Exercise:
Copy nothing before the line that contains "Tap the -$4,447.85 amount"; from there, transcribe each line exactly through the end of the material, omitting pictures.
Materials provided Block Start
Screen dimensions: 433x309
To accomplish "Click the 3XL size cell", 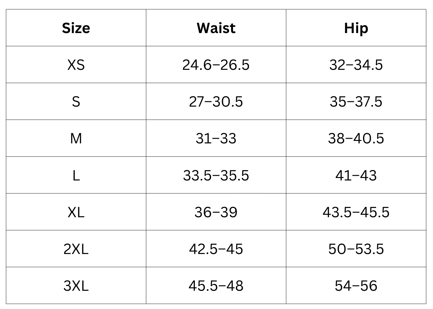I will click(76, 286).
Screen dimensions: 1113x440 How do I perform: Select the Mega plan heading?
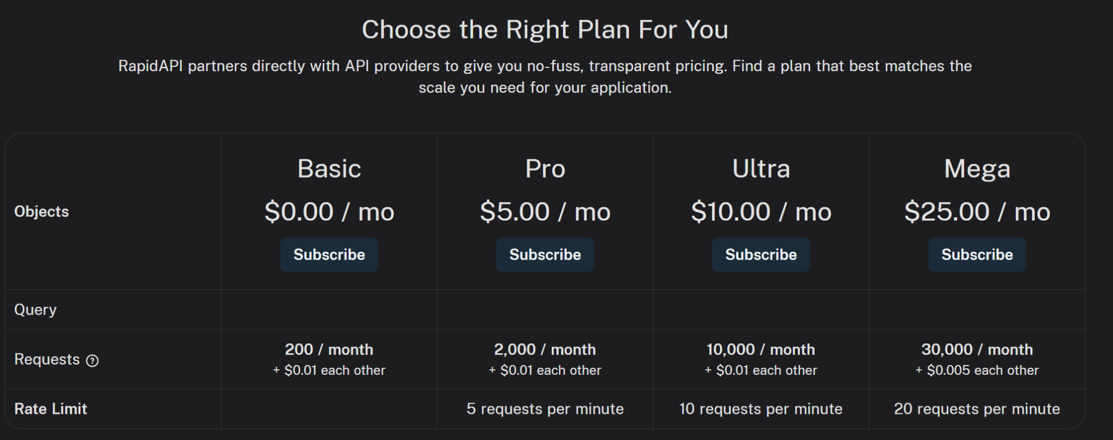click(x=977, y=168)
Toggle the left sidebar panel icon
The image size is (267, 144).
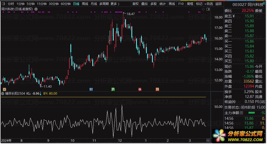pos(3,4)
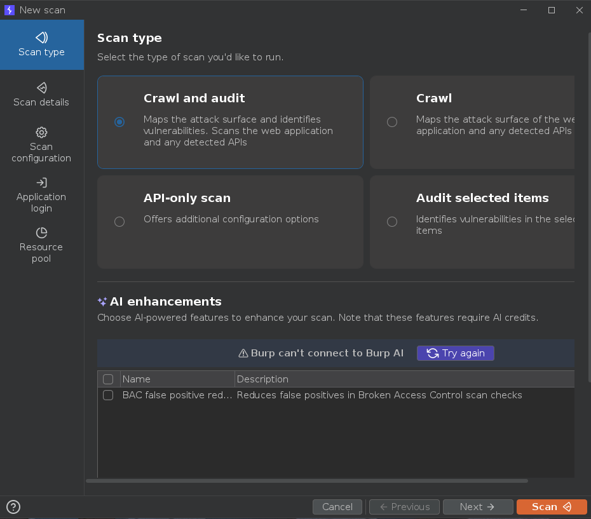Select the Audit selected items radio button
Screen dimensions: 591x519
[392, 222]
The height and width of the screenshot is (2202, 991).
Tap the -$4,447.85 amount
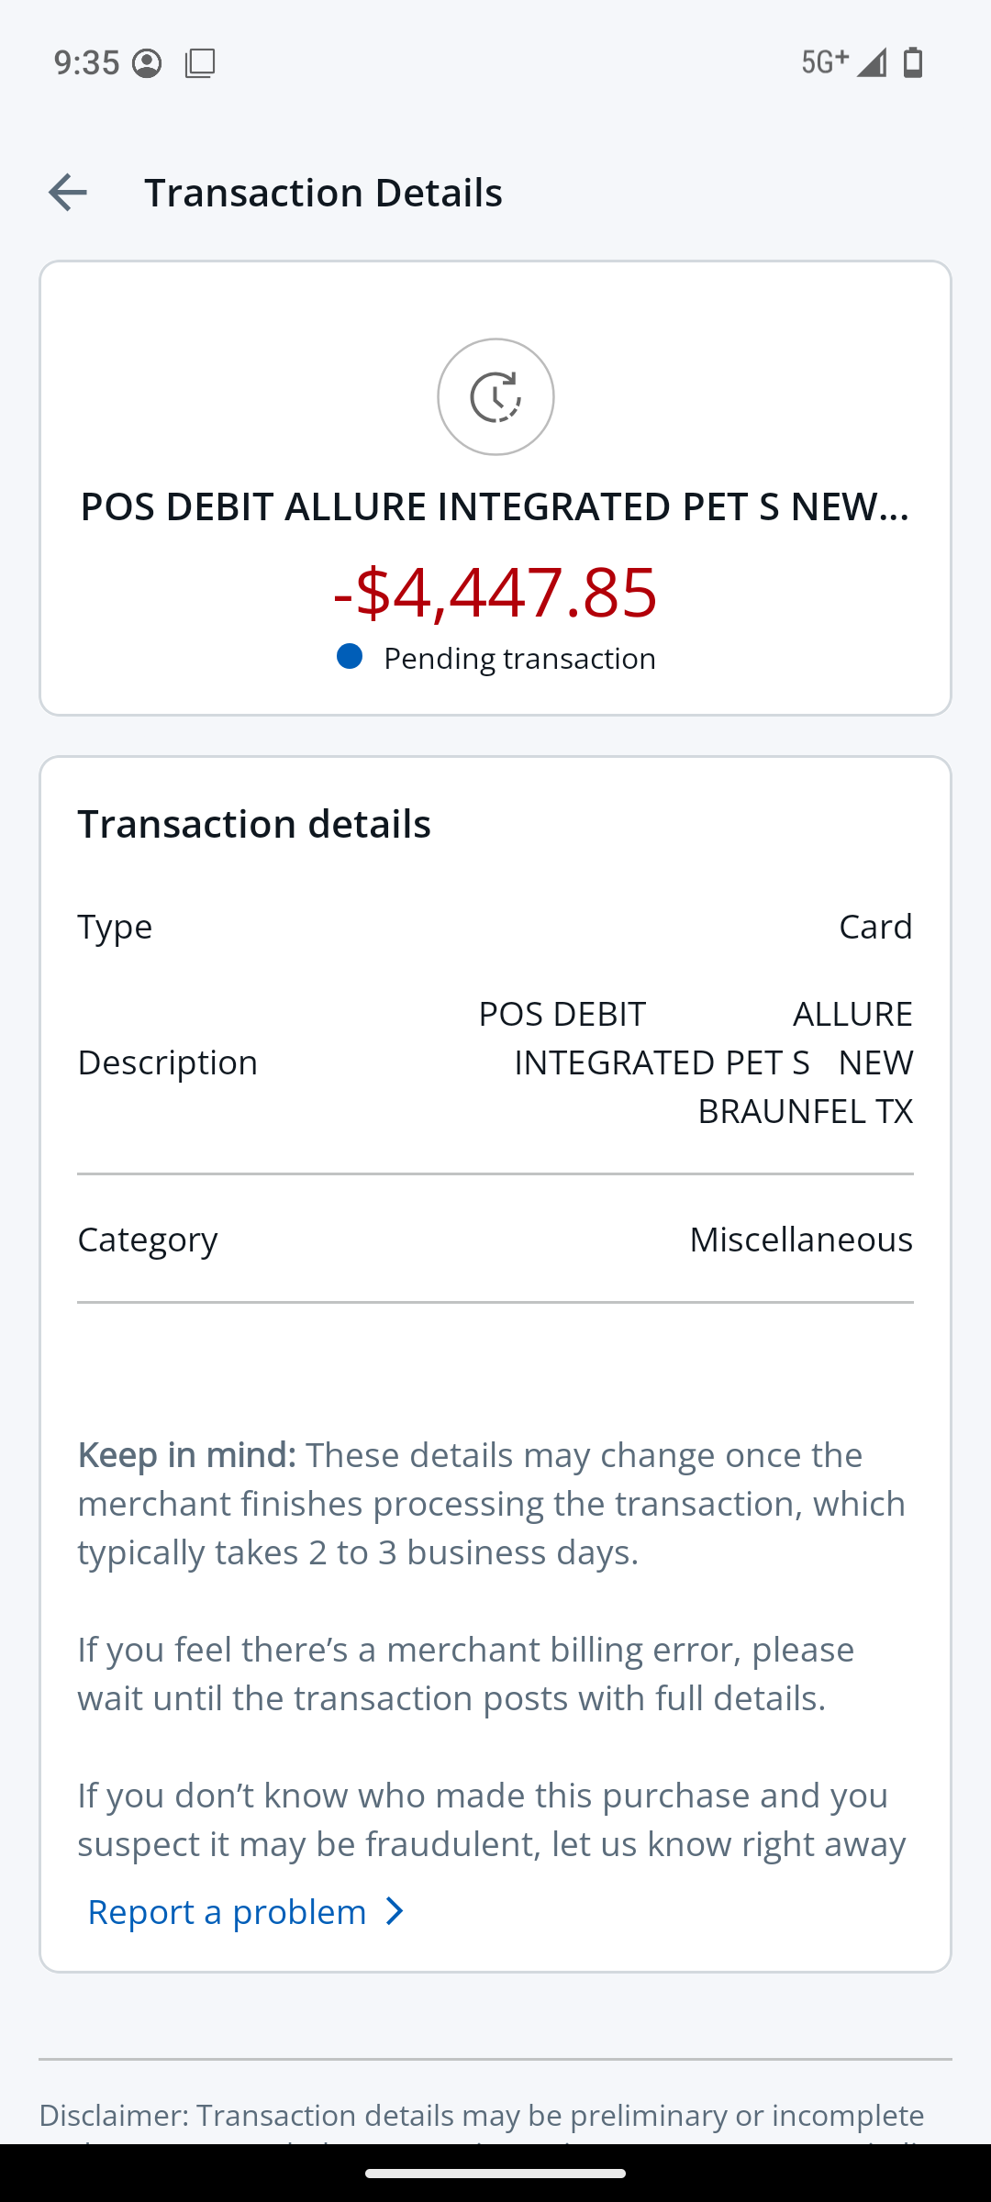(496, 592)
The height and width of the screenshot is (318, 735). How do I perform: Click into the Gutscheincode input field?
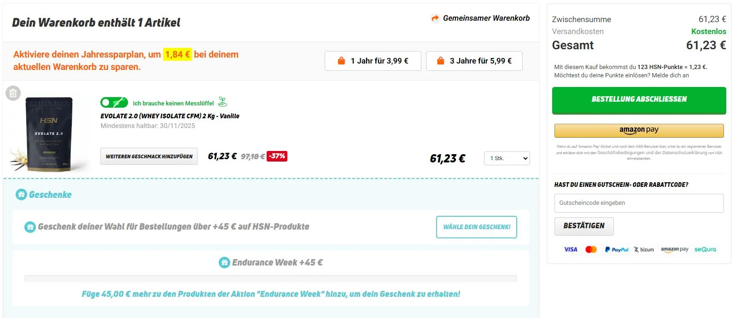[639, 203]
Materials provided Block End
Result for this exercise:
Tap the -$4,447.85 amount
(496, 592)
The height and width of the screenshot is (318, 735). How do I perform: Click into the Gutscheincode input field?
[639, 203]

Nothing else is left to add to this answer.